Но третий, хотя и присутствовал в квартире, войти не мог. Третьим был Тимофей Устинович Балконский, без малого двух лет от роду, тихо спавший в кроватке с сетками по бокам. Кроватка стояла рядом с большой кроватью в спальне родителей, из которых один, а именно покойник Устин Тимофеевич, никаким родителем Тиме, конечно, не был. К этому месту нашего рассказа уже и вы, должно быть, догадались, что у Иванова было два сына, вот Тима как раз второй и есть (хотя по возрасту старший на полгода, чем первый упомянутый, Иван). О-хо-хо-хо-хо, вот ведь как поворачивается жизнь! Ей-богу, как в самом последнем сериале, даже не бразильском, а чисто мексиканском… Ну а с другой стороны, что поделаешь? Дети, они и есть дети, куда деваться.
А Тиму этого вы наверняка знаете, его часто по телевизору показывают. Он потом поменял квартиру по просьбе матери — в высотку на Котельниках переехали — и одну букву в наследственной фамилии, теперь он Болконский, а как же. Тем более что по матери Свиньин, кругом, получается, знать. Опора державы, она всегда при деле. Тимофей Болконский, неужели не слышали? Кинорежиссер, и программу ведет телевизионную, не помню точно, как называется, и во время выборов о нем чего-то писали… В последнее время, правда, не видно, говорят, уехал за границу куда-то. Вроде бы в Рейкьявике видели… Но вообще-то очень известный парень, с такой бородкой и стриженный наголо… А, вспомнили! Ну вот… А старшие дети, к слову, так и остались Балконскими через «а», их и не знает никто — один профессор какой-то химии, другой вообще историк.

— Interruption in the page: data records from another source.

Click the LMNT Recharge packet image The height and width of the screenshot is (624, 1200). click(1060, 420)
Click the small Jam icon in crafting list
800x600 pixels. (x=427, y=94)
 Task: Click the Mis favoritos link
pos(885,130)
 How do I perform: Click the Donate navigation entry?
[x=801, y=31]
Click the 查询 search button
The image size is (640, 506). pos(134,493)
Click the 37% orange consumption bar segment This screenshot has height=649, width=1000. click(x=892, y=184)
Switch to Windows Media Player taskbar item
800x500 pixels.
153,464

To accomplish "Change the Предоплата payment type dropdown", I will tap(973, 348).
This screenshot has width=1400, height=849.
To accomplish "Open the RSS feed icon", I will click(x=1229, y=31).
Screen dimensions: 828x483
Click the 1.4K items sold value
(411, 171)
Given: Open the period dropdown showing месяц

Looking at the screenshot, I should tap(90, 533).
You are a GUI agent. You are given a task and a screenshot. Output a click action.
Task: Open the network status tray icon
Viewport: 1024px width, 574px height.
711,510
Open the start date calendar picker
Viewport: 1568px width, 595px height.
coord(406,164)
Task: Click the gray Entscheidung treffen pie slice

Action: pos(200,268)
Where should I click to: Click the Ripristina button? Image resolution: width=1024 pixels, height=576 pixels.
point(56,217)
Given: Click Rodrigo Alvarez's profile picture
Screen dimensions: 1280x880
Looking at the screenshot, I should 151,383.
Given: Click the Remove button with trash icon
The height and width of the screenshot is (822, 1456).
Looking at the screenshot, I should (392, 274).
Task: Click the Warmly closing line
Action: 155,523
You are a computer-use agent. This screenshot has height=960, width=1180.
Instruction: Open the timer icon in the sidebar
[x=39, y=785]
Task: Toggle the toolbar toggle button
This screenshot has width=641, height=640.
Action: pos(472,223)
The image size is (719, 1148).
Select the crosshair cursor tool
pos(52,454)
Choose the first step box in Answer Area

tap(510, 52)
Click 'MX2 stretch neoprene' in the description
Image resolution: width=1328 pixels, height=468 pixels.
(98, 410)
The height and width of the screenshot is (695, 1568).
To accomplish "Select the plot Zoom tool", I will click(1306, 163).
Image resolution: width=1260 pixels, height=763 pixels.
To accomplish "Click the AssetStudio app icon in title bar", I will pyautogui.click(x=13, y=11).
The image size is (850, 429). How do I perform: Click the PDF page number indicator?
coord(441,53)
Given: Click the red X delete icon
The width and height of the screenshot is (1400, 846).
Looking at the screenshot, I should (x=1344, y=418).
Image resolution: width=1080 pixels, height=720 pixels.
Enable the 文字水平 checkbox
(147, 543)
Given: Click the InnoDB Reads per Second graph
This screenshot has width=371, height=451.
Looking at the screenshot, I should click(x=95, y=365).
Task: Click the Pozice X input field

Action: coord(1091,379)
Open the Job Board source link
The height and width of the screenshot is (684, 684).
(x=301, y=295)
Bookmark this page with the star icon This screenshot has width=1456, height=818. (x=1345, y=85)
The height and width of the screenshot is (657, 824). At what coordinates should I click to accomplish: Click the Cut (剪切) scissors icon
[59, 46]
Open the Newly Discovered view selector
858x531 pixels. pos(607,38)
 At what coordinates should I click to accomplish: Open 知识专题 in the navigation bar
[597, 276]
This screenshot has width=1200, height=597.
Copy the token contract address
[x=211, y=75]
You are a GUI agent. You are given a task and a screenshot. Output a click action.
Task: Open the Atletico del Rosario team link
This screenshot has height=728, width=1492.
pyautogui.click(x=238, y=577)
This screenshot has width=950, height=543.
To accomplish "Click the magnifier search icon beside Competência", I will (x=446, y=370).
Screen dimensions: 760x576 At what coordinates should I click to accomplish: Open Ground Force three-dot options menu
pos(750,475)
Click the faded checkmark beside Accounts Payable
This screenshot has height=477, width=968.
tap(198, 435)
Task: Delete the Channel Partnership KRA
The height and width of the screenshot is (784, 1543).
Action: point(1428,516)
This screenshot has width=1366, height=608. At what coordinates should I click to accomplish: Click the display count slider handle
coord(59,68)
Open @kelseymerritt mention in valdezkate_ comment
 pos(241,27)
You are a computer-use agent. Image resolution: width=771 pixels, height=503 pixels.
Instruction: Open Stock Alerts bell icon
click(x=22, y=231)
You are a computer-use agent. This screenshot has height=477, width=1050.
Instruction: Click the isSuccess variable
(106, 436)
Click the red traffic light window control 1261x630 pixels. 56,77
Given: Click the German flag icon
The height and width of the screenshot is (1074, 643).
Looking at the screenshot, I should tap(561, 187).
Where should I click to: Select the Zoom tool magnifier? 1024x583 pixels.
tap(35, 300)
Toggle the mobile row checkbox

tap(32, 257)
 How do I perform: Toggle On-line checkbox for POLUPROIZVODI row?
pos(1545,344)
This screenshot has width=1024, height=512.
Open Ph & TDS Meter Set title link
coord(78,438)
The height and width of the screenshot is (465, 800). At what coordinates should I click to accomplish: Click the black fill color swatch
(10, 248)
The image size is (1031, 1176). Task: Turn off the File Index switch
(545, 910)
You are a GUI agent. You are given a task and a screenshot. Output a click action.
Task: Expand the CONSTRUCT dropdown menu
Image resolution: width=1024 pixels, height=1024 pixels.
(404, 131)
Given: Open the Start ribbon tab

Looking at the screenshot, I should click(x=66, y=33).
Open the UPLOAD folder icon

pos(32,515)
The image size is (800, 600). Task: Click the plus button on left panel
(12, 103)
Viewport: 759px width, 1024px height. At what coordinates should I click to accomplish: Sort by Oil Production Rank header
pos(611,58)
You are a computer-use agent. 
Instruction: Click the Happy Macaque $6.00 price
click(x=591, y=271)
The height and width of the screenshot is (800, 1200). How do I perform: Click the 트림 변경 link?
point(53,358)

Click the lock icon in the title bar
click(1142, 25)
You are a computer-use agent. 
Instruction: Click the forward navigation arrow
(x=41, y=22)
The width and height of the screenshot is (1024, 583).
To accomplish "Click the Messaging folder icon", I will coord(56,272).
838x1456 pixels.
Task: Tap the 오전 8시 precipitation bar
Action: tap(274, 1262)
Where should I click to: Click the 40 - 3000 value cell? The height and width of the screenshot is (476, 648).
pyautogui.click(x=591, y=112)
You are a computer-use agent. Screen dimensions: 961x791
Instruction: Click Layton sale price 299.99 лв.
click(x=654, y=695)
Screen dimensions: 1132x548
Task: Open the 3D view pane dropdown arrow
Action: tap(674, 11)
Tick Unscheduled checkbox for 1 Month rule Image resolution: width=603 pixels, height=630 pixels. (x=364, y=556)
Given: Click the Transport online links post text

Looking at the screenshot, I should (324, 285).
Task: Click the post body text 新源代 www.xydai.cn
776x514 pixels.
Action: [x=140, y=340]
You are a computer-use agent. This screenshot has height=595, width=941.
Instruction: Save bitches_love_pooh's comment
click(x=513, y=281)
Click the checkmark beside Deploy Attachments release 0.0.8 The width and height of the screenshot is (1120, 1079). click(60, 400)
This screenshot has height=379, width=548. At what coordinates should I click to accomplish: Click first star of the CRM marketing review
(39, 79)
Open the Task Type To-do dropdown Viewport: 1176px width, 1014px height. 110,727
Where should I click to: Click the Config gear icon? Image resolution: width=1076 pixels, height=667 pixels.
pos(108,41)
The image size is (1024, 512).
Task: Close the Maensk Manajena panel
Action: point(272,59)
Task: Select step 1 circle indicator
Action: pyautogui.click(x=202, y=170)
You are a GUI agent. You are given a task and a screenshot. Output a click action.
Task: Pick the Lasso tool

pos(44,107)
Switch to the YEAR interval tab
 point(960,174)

Между прочим, Иван Добролюбов теперь тоже за границей живет. Не то на Кипре, не то в Израиле. Бизнес у него там какой-то, что ли… А раньше здесь быстро поднимался, но, был слух, конкуренты достали, ну и свалил…
А они пока там, в семьдесят первом году, так голые и сидят. И одеться бы уже надо, и не могут двинуться, стыдно как-то вставать, идти за одеждой…
Тут телефон и зазвонил. Во втором часу ночи, кстати.
— Не бери, — сказала Анна, увидав, как он протягивает руку к телефону, — кто может нам звонить так поздно ночью?
— И правда, кто? Не муж ли твой покойный
решил со мной поговорить о нашей
дальнейшей жизни здесь, в его квартире?
(Смеется.)
Он, видно, думает, что даже после смерти
меня он сможет снова посадить?
Вот хрен ему!
(Берет трубку, слушает и падает замертво.)
Трубка дергалась и искрила в его уже коченеющей руке, тихо визжала, изгибаясь и кусая свое голое плечо, Аня Балконская, а на паркете уже и не было ничего, одна лишь горсть праха, которую утром вымели вон.
Сгребли кривым веником в пластмассовый розовый совок, вот и прощай, старик, до свидания.